INGREDIENTS
- 2 large red capsicums
- 4 slices sourdough or your favourite bread
- 4 slices cheddar, mozzarella, or tasty cheese (or a mix)
- 1–2 tbsp butter, softened
- Olive oil (for roasting)
- Salt & pepper, to taste
- Optional: fresh basil leaves, caramelised onion, or a drizzle of balsamic glaze for extra flavour
METHOD
- Preheat the Griddler on Sear at 230C with the flat plates fitted.
- Halve capsicums, remove seeds and membranes. Brush the skin side lightly with olive oil.

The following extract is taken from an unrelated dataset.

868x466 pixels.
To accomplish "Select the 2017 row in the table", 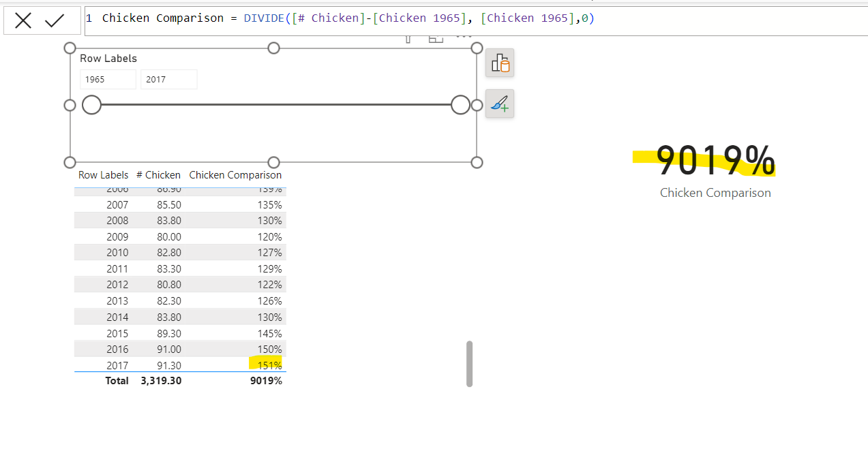I will click(117, 366).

- Place capsicums skin-side down on the hot plate, close the Griddler without locking (so it hovers just above to trap heat).
- Cook 8–10 mins until the skins blister and blacken.
- Transfer to a bowl and cover with a plate for 5 mins (steam helps loosen skin). Peel off skins once cool enough to handle & slice into strips.
- Butter one side of each bread slice. On the unbuttered side, layer cheese, roasted capsicum strips, and any extras like basil or caramelised onion. Top with the second slice of bread, buttered side out.
- With the griddler still set to sear at 230C, place sandwiches inside and close the lid gently so it presses evenly. Grill 3–4 mins until the bread is golden and crisp and cheese is melted.